(Dataset excerpt)
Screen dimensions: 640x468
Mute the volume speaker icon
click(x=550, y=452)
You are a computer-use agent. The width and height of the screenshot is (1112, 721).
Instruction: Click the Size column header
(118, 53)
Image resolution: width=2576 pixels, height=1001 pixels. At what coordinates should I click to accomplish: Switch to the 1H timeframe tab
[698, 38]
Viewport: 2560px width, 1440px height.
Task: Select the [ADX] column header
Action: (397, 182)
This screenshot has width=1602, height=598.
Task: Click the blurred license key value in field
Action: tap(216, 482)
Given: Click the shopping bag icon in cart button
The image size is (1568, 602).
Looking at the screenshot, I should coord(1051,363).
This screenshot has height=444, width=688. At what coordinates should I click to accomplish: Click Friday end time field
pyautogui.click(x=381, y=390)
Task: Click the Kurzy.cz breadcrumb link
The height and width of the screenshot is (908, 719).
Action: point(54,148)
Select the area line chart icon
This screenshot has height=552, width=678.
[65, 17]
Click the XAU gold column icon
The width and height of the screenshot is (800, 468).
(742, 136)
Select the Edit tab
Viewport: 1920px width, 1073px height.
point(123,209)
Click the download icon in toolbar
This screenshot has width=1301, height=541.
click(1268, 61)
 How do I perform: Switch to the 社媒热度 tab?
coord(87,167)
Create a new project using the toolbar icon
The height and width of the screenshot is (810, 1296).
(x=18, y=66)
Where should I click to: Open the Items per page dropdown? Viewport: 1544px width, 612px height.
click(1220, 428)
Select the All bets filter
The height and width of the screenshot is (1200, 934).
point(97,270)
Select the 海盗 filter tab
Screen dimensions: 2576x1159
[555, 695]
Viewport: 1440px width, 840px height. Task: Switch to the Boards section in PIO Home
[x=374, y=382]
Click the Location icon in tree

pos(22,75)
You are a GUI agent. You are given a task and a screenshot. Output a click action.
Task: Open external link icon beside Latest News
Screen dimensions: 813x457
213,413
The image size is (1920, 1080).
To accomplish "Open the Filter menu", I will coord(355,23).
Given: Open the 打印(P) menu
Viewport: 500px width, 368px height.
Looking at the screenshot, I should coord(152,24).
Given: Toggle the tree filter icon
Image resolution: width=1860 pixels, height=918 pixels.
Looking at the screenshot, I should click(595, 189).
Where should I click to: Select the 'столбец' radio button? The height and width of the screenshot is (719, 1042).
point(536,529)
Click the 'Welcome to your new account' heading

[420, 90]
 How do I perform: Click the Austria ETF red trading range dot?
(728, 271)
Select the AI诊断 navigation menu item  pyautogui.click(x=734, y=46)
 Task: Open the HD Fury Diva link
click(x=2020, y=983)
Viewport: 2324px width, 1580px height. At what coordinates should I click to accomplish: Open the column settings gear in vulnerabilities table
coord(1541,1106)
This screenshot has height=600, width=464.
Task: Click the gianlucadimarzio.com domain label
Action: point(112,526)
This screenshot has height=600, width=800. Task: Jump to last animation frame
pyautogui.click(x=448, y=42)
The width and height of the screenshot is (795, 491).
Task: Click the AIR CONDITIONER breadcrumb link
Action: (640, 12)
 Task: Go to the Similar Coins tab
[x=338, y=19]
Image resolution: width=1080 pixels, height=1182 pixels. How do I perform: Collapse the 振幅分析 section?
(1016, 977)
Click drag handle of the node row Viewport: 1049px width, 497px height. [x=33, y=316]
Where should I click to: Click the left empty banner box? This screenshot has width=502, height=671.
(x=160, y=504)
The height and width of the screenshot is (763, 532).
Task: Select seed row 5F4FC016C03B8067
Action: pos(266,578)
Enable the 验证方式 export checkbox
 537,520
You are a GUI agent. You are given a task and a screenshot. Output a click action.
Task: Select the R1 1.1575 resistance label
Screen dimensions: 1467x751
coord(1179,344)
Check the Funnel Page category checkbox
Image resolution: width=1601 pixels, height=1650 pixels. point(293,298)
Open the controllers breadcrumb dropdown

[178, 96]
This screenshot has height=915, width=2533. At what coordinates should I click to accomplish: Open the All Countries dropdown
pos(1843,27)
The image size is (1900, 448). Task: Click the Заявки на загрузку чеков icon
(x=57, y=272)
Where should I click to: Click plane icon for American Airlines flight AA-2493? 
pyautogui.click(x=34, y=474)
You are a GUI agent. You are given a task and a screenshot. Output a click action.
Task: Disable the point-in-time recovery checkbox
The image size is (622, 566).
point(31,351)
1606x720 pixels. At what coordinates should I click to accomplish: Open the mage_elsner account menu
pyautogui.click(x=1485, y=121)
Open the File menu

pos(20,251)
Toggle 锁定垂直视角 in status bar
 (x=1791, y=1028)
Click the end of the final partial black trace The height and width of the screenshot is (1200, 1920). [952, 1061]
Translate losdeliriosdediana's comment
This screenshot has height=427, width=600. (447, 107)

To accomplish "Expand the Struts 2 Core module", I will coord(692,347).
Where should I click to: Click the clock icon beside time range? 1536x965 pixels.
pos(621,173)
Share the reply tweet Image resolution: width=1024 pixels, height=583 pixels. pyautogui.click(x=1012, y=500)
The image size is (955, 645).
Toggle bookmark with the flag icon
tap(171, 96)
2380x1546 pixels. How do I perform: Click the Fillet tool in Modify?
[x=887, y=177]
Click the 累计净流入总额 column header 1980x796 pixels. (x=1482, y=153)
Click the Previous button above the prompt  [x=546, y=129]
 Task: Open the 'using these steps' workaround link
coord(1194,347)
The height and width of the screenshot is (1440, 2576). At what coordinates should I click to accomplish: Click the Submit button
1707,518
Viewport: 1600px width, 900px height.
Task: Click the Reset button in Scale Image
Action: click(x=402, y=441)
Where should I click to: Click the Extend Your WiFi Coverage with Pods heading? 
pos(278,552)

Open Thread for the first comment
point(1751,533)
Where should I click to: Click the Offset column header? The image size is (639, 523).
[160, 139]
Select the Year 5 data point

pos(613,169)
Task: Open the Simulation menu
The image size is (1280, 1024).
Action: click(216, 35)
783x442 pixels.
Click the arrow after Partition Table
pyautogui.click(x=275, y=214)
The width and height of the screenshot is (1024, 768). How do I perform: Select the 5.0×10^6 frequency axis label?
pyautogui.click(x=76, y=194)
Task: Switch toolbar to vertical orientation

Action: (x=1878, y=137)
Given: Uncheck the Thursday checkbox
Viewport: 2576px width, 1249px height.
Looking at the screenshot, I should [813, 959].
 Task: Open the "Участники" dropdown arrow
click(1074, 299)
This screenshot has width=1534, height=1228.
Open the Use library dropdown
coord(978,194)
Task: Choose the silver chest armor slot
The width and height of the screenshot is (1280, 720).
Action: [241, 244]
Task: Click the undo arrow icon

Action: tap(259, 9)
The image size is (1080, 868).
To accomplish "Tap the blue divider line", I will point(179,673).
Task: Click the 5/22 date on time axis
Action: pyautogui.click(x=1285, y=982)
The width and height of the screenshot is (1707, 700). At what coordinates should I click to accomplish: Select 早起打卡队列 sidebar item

◆ Short task ◆
Put each line from all the rows of the dataset excerpt above into a JSON array of strings, one string per line, and leave out blank lines.

◆ Response to the exercise ◆
[
  "Screen dimensions: 640x468",
  "Mute the volume speaker icon",
  "click(x=550, y=452)",
  "You are a computer-use agent. The width and height of the screenshot is (1112, 721).",
  "Instruction: Click the Size column header",
  "(118, 53)",
  "Image resolution: width=2576 pixels, height=1001 pixels. At what coordinates should I click to accomplish: Switch to the 1H timeframe tab",
  "[698, 38]",
  "Viewport: 2560px width, 1440px height.",
  "Task: Select the [ADX] column header",
  "Action: (397, 182)",
  "This screenshot has width=1602, height=598.",
  "Task: Click the blurred license key value in field",
  "Action: tap(216, 482)",
  "Given: Click the shopping bag icon in cart button",
  "The image size is (1568, 602).",
  "Looking at the screenshot, I should coord(1051,363).",
  "This screenshot has height=444, width=688. At what coordinates should I click to accomplish: Click Friday end time field",
  "pyautogui.click(x=381, y=390)",
  "Task: Click the Kurzy.cz breadcrumb link",
  "The height and width of the screenshot is (908, 719).",
  "Action: point(54,148)",
  "Select the area line chart icon",
  "This screenshot has height=552, width=678.",
  "[65, 17]",
  "Click the XAU gold column icon",
  "The width and height of the screenshot is (800, 468).",
  "(742, 136)",
  "Select the Edit tab",
  "Viewport: 1920px width, 1073px height.",
  "point(123,209)",
  "Click the download icon in toolbar",
  "This screenshot has width=1301, height=541.",
  "click(1268, 61)",
  " How do I perform: Switch to the 社媒热度 tab?",
  "coord(87,167)",
  "Create a new project using the toolbar icon",
  "The height and width of the screenshot is (810, 1296).",
  "(x=18, y=66)",
  "Where should I click to: Open the Items per page dropdown? Viewport: 1544px width, 612px height.",
  "click(1220, 428)",
  "Select the All bets filter",
  "The height and width of the screenshot is (1200, 934).",
  "point(97,270)",
  "Select the 海盗 filter tab",
  "Screen dimensions: 2576x1159",
  "[555, 695]",
  "Viewport: 1440px width, 840px height. Task: Switch to the Boards section in PIO Home",
  "[x=374, y=382]",
  "Click the Location icon in tree",
  "pos(22,75)",
  "You are a GUI agent. You are given a task and a screenshot. Output a click action.",
  "Task: Open external link icon beside Latest News",
  "Screen dimensions: 813x457",
  "213,413",
  "The image size is (1920, 1080).",
  "To accomplish \"Open the Filter menu\", I will coord(355,23).",
  "Given: Open the 打印(P) menu",
  "Viewport: 500px width, 368px height.",
  "Looking at the screenshot, I should coord(152,24).",
  "Given: Toggle the tree filter icon",
  "Image resolution: width=1860 pixels, height=918 pixels.",
  "Looking at the screenshot, I should click(595, 189).",
  "Where should I click to: Select the 'столбец' radio button? The height and width of the screenshot is (719, 1042).",
  "point(536,529)",
  "Click the 'Welcome to your new account' heading",
  "[420, 90]",
  " How do I perform: Click the Austria ETF red trading range dot?",
  "(728, 271)",
  "Select the AI诊断 navigation menu item  pyautogui.click(x=734, y=46)",
  " Task: Open the HD Fury Diva link",
  "click(x=2020, y=983)",
  "Viewport: 2324px width, 1580px height. At what coordinates should I click to accomplish: Open the column settings gear in vulnerabilities table",
  "coord(1541,1106)",
  "This screenshot has height=600, width=464.",
  "Task: Click the gianlucadimarzio.com domain label",
  "Action: point(112,526)",
  "This screenshot has height=600, width=800. Task: Jump to last animation frame",
  "pyautogui.click(x=448, y=42)",
  "The width and height of the screenshot is (795, 491).",
  "Task: Click the AIR CONDITIONER breadcrumb link",
  "Action: (640, 12)",
  " Task: Go to the Similar Coins tab",
  "[x=338, y=19]",
  "Image resolution: width=1080 pixels, height=1182 pixels. How do I perform: Collapse the 振幅分析 section?",
  "(1016, 977)",
  "Click drag handle of the node row Viewport: 1049px width, 497px height. [x=33, y=316]",
  "Where should I click to: Click the left empty banner box? This screenshot has width=502, height=671.",
  "(x=160, y=504)",
  "The height and width of the screenshot is (763, 532).",
  "Task: Select seed row 5F4FC016C03B8067",
  "Action: pos(266,578)",
  "Enable the 验证方式 export checkbox",
  " 537,520",
  "You are a GUI agent. You are given a task and a screenshot. Output a click action.",
  "Task: Select the R1 1.1575 resistance label",
  "Screen dimensions: 1467x751",
  "coord(1179,344)",
  "Check the Funnel Page category checkbox",
  "Image resolution: width=1601 pixels, height=1650 pixels. point(293,298)",
  "Open the controllers breadcrumb dropdown",
  "[178, 96]",
  "This screenshot has height=915, width=2533. At what coordinates should I click to accomplish: Open the All Countries dropdown",
  "pos(1843,27)",
  "The image size is (1900, 448). Task: Click the Заявки на загрузку чеков icon",
  "(x=57, y=272)",
  "Where should I click to: Click plane icon for American Airlines flight AA-2493? ",
  "pyautogui.click(x=34, y=474)",
  "You are a GUI agent. You are given a task and a screenshot. Output a click action.",
  "Task: Disable the point-in-time recovery checkbox",
  "The image size is (622, 566).",
  "point(31,351)",
  "1606x720 pixels. At what coordinates should I click to accomplish: Open the mage_elsner account menu",
  "pyautogui.click(x=1485, y=121)",
  "Open the File menu",
  "pos(20,251)",
  "Toggle 锁定垂直视角 in status bar",
  " (x=1791, y=1028)",
  "Click the end of the final partial black trace The height and width of the screenshot is (1200, 1920). [952, 1061]",
  "Translate losdeliriosdediana's comment",
  "This screenshot has height=427, width=600. (447, 107)",
  "To accomplish \"Expand the Struts 2 Core module\", I will coord(692,347).",
  "Where should I click to: Click the clock icon beside time range? 1536x965 pixels.",
  "pos(621,173)",
  "Share the reply tweet Image resolution: width=1024 pixels, height=583 pixels. pyautogui.click(x=1012, y=500)",
  "The image size is (955, 645).",
  "Toggle bookmark with the flag icon",
  "tap(171, 96)",
  "2380x1546 pixels. How do I perform: Click the Fillet tool in Modify?",
  "[x=887, y=177]",
  "Click the 累计净流入总额 column header 1980x796 pixels. (x=1482, y=153)",
  "Click the Previous button above the prompt  [x=546, y=129]",
  " Task: Open the 'using these steps' workaround link",
  "coord(1194,347)",
  "The height and width of the screenshot is (1440, 2576). At what coordinates should I click to accomplish: Click the Submit button",
  "1707,518",
  "Viewport: 1600px width, 900px height.",
  "Task: Click the Reset button in Scale Image",
  "Action: click(x=402, y=441)",
  "Where should I click to: Click the Extend Your WiFi Coverage with Pods heading? ",
  "pos(278,552)",
  "Open Thread for the first comment",
  "point(1751,533)",
  "Where should I click to: Click the Offset column header? The image size is (639, 523).",
  "[160, 139]",
  "Select the Year 5 data point",
  "pos(613,169)",
  "Task: Open the Simulation menu",
  "The image size is (1280, 1024).",
  "Action: click(216, 35)",
  "783x442 pixels.",
  "Click the arrow after Partition Table",
  "pyautogui.click(x=275, y=214)",
  "The width and height of the screenshot is (1024, 768). How do I perform: Select the 5.0×10^6 frequency axis label?",
  "pyautogui.click(x=76, y=194)",
  "Task: Switch toolbar to vertical orientation",
  "Action: (x=1878, y=137)",
  "Given: Uncheck the Thursday checkbox",
  "Viewport: 2576px width, 1249px height.",
  "Looking at the screenshot, I should [813, 959].",
  " Task: Open the \"Участники\" dropdown arrow",
  "click(1074, 299)",
  "This screenshot has width=1534, height=1228.",
  "Open the Use library dropdown",
  "coord(978,194)",
  "Task: Choose the silver chest armor slot",
  "The width and height of the screenshot is (1280, 720).",
  "Action: [241, 244]",
  "Task: Click the undo arrow icon",
  "Action: tap(259, 9)",
  "The image size is (1080, 868).",
  "To accomplish \"Tap the blue divider line\", I will point(179,673).",
  "Task: Click the 5/22 date on time axis",
  "Action: pyautogui.click(x=1285, y=982)",
  "The width and height of the screenshot is (1707, 700). At what coordinates should I click to accomplish: Select 早起打卡队列 sidebar item"
]